Nos élèves doivent savoir tout cela, et savoir même que, au XVIIIe, une partie de la France des Lumières que nous aimons par ailleurs tant et dont nous sommes très fiers n'était pas choquée par ces faits.

J'aurais aussi sans doute rappelé que si Victor Schoelcher, au souvenir duquel nous sommes tant attachés dans cet hémicycle, a effectivement mis un terme à l'esclavage, il était aussi sous-secrétaire d'État à la marine et aux colonies.

Le devoir des enseignants est donc de montrer ces différents aspects, ainsi que l'ambiguïté et la complexité de ces époques.

Il est bon que nous en parlions, qu'une commission se réunisse pour voir comment, d'une manière apaisée, nous pouvons, dans ce pays, faire notre devoir.

Transmettre aux générations actuelles le récit des faits et de ce que nous en savons, dans leur totalité, sans céder à l'émotion, sans vouloir nourrir telle ou telle idéologie, tel ou tel engagement, voilà, à mon avis, le devoir des enseignants.

Et si, pour ma part, je devais à nouveau enseigner l'histoire, c'est à ce devoir que je m'en tiendrais, quels que soient les articles adoptés au hasard des lois, que l'article 4 existe ou non.

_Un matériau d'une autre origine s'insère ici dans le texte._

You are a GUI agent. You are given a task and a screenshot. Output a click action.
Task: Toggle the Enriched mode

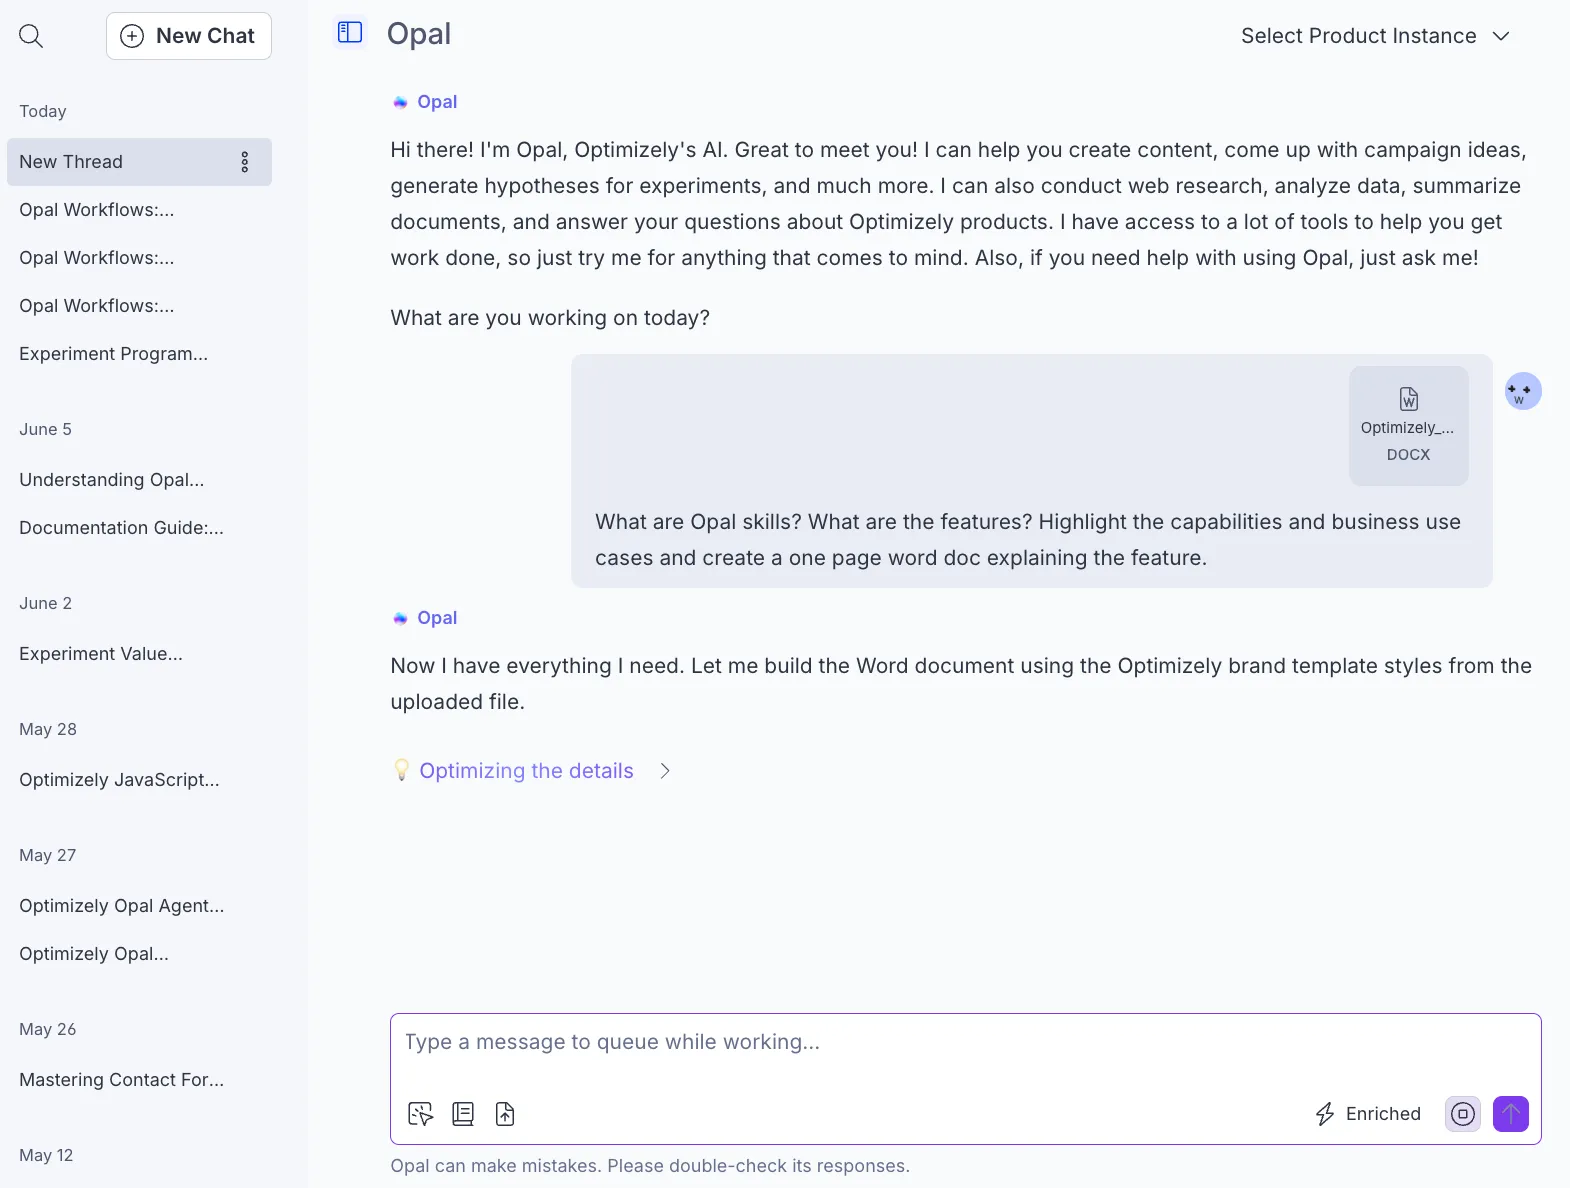[1367, 1114]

Mes chers collègues, plutôt que de nous prononcer au détour d'un texte sans rapport avec la question, essayons de nous retrouver autour de l'essentiel. Faisons en sorte que, dans ce pays, soit respecté d'abord l'esprit des jeunes Français : ces derniers doivent savoir la vérité sur le passé et l'histoire de leur pays, sans que rien ne soit omis ni des moments d'ombre ni des moments de lumière.